— EXERCISE BRIEF —
Locate the line that contains "1280x720 pixels.", then copy it and all later lines of the data below exactly, through the last one.

— MATERIAL PROVIDED —
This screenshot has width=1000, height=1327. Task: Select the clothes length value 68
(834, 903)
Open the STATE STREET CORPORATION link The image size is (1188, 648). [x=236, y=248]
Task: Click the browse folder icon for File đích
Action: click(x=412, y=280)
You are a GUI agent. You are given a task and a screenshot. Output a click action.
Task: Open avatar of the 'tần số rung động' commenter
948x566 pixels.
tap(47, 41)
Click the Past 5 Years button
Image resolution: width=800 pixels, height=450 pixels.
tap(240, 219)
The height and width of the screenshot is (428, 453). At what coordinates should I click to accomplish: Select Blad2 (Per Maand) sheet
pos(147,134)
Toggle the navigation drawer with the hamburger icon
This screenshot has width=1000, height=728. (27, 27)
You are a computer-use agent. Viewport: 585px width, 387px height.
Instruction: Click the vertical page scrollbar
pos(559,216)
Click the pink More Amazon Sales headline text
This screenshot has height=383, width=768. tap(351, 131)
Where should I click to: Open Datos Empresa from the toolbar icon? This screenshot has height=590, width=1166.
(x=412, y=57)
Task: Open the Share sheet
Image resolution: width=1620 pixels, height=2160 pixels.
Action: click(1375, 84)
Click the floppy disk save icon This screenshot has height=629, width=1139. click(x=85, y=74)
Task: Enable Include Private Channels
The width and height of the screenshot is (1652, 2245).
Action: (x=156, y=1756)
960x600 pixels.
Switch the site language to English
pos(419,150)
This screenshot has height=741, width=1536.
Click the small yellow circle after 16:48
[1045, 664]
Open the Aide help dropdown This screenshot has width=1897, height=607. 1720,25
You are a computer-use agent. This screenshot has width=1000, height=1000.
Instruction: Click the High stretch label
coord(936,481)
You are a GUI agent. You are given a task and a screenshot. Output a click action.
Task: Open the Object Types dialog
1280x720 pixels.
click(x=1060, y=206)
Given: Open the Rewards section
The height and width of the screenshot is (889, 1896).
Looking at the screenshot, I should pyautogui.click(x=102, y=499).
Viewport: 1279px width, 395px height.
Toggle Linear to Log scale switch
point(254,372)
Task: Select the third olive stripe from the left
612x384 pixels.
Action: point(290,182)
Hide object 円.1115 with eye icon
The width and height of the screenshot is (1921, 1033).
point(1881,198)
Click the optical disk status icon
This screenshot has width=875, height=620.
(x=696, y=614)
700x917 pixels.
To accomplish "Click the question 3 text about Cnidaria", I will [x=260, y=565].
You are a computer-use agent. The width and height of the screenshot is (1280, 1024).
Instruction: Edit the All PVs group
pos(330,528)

— FINISHED TASK —
1280x720 pixels.
click(x=1060, y=206)
Given: Open the Rewards section
The height and width of the screenshot is (889, 1896).
Looking at the screenshot, I should pyautogui.click(x=102, y=499).
Viewport: 1279px width, 395px height.
Toggle Linear to Log scale switch
point(254,372)
Task: Select the third olive stripe from the left
612x384 pixels.
Action: point(290,182)
Hide object 円.1115 with eye icon
The width and height of the screenshot is (1921, 1033).
point(1881,198)
Click the optical disk status icon
This screenshot has width=875, height=620.
(x=696, y=614)
700x917 pixels.
To accomplish "Click the question 3 text about Cnidaria", I will [x=260, y=565].
You are a computer-use agent. The width and height of the screenshot is (1280, 1024).
Instruction: Edit the All PVs group
pos(330,528)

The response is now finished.